Bacterial meningitis in children aged two months to 12 years is usually caused by three different microbes: streptococcus pneumonia, neisseria meningitidis or haemophilus influenzae type B (Hib).
Neisseria meningitidis causes the classical case of meningococcal meningitis in which the child develops a rapidly spreading red rash on its body.
This rash is recognisable by the fact that when it is pressed on with a clear glass, the rash does not disappear.
Meningitis caused by Hib usually presents in a more subtle way. In a child aged two to four years, parents need to watch for listlessness, unusual irritability and a high temperature that does not come down in response to paracetemol. The child may not want to be touched or moved. He may resist efforts to bend forward at the head.

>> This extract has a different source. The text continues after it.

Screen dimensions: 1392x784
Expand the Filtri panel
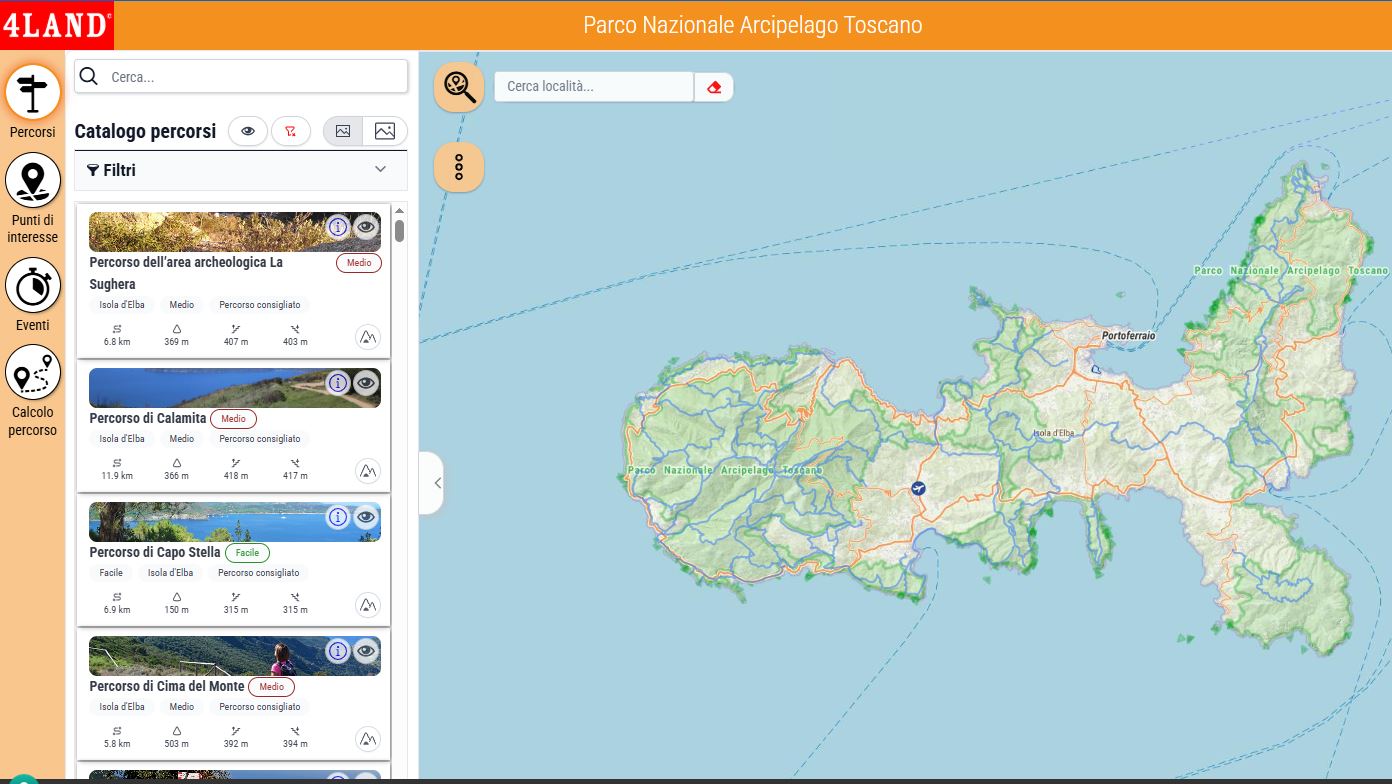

In an infant with the infection, the soft spot on top of the child's skull (the fontanelle) may bulge outwards. Unlike meningococcal meningitis, Hib does not cause the classic skin rash.

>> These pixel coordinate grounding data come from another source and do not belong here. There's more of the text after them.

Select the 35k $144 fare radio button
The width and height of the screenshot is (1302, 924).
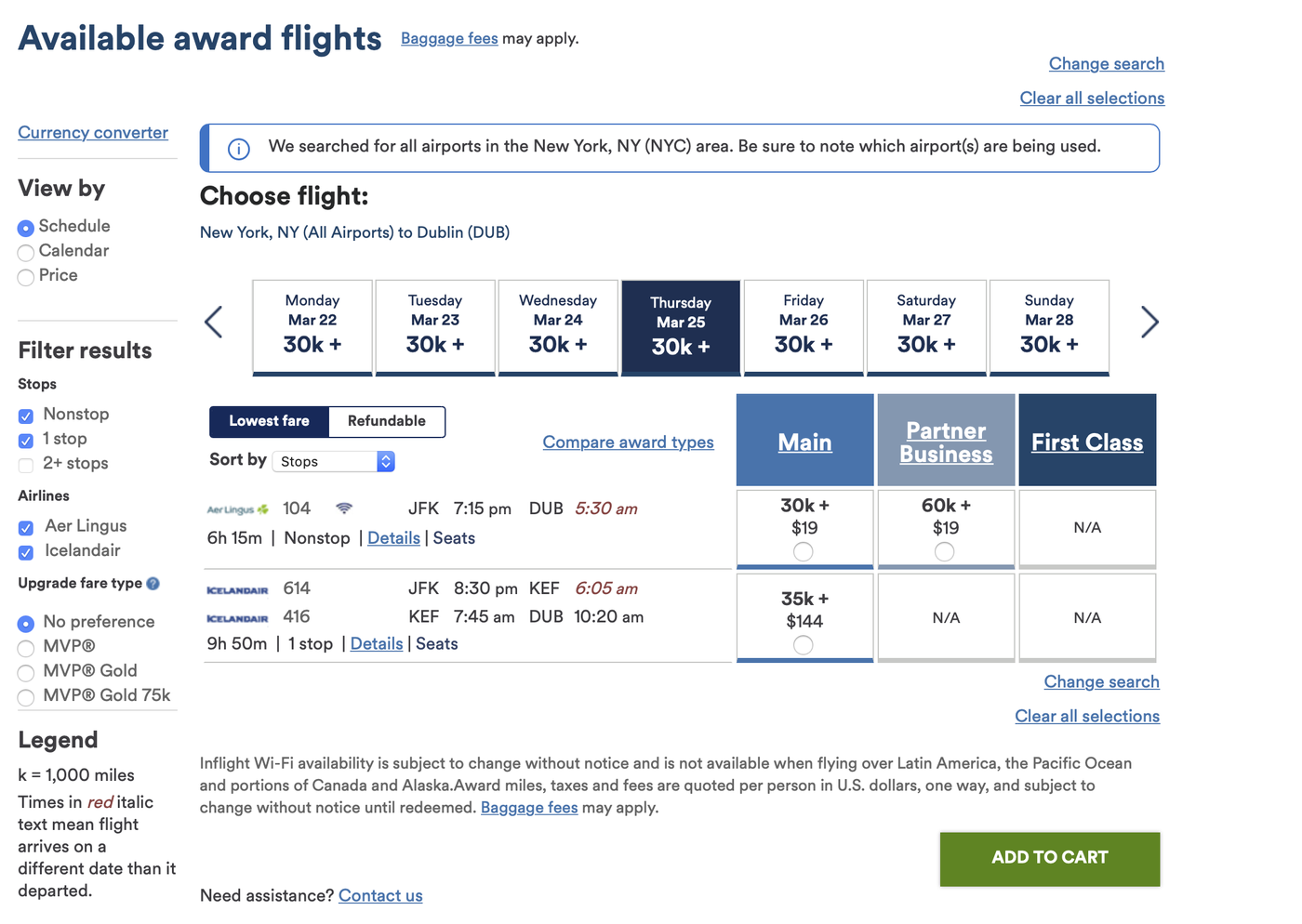(x=804, y=644)
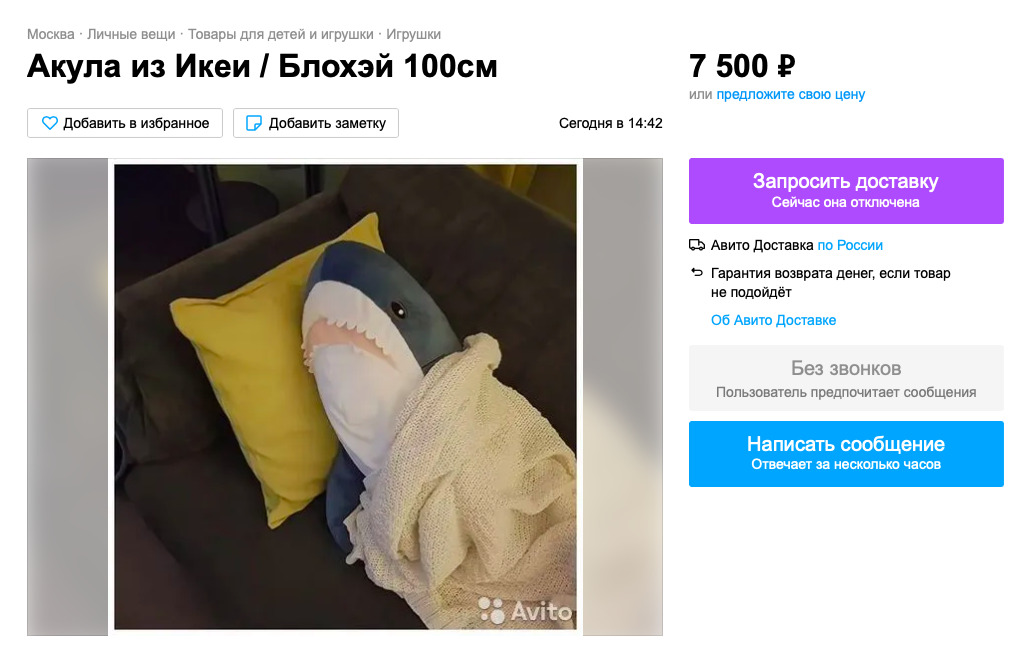This screenshot has height=666, width=1031.
Task: Show previous photo via left blurred panel
Action: (x=67, y=396)
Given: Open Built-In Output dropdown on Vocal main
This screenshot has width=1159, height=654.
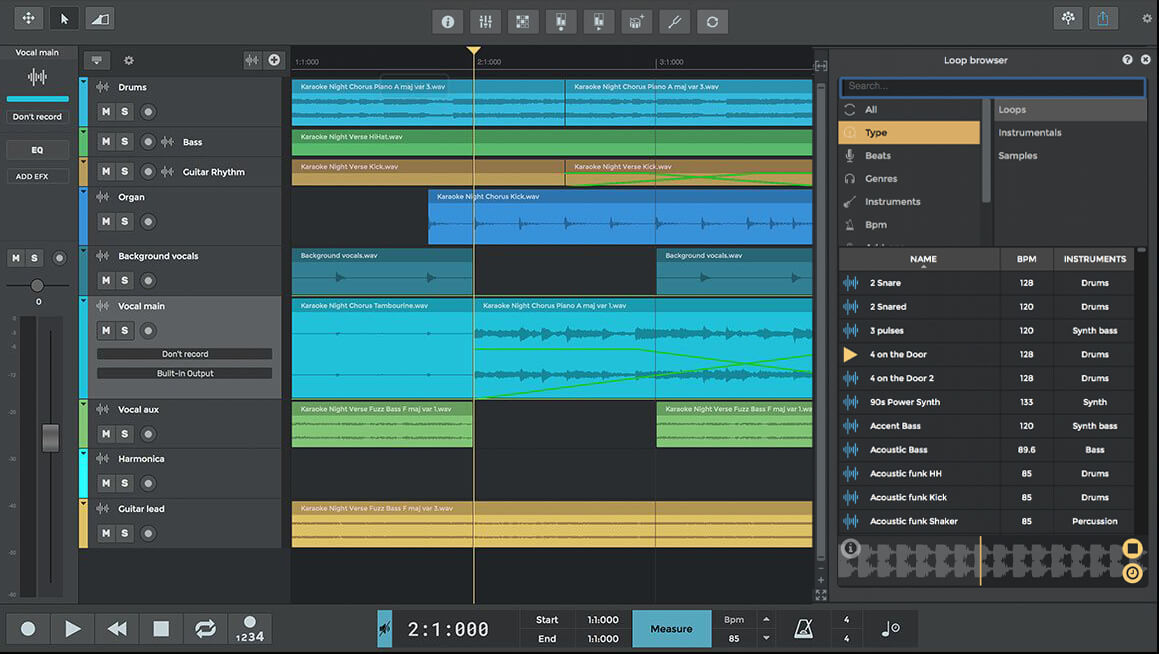Looking at the screenshot, I should (x=184, y=373).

The current concern about Hib meningitis does not represent a spreading epidemic of infection. Rather, the concern is that a small number of children aged from one to four years who have been vaccinated against Hib have outgrown their immunity to the bacterium.

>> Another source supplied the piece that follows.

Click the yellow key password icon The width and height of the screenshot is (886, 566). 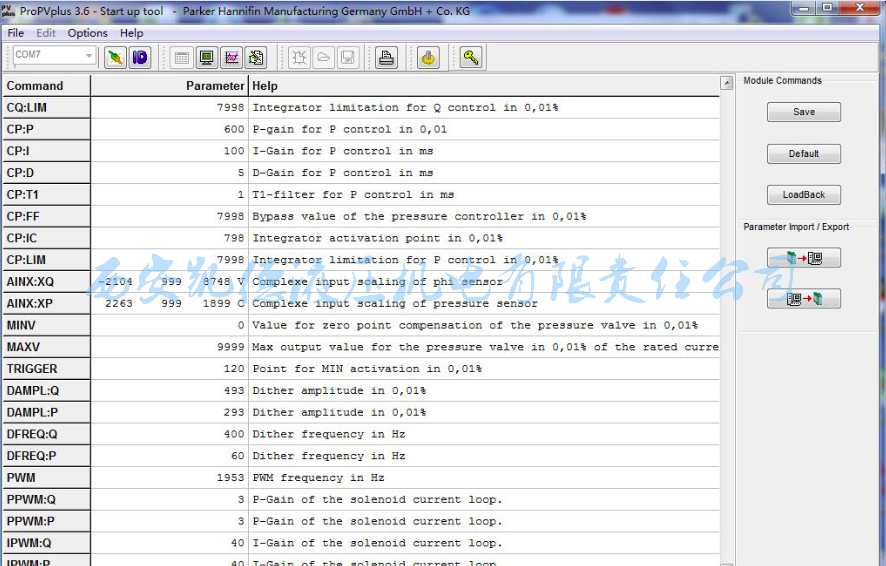[470, 57]
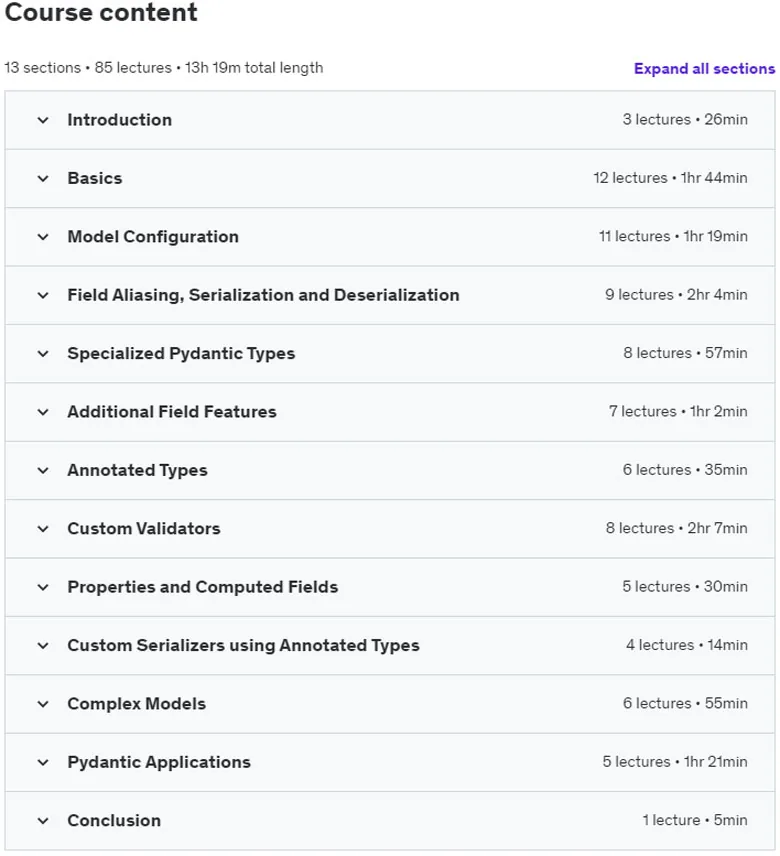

Most of these will simply become Hib carriers and will not develop any disease. It is estimated that no more than 12 children will develop invasive Hib infection during the coming winter. And not all of these cases will result in meningitis; some will develop septic arthritis (an infection of the joints) or epiglottitis (an infection of part of the voicebox).
The success of the Hib vaccine is shown in the complete absence of invasive Hib infection in children less than 12 months in the last year in the Republic. Some 95 per cent of all Hib disease occurs before the age of five. Up to 75 per cent of children with haemophilus meningitis die, while others may be left with neurological complications.
A total of 200,000 children require booster Hib vaccinations in the catch-up programme which is now expected to commence in October. The Health Service Executive has decided that when it receives the first batch of booster Hib vaccinations, those children aged 13 to 14 months will be immunised first by family doctors.
When this cohort of children is completed, children aged two to three will be vaccinated.
The final part of the "catch-up" vaccination programme will be aimed at children aged three to four years.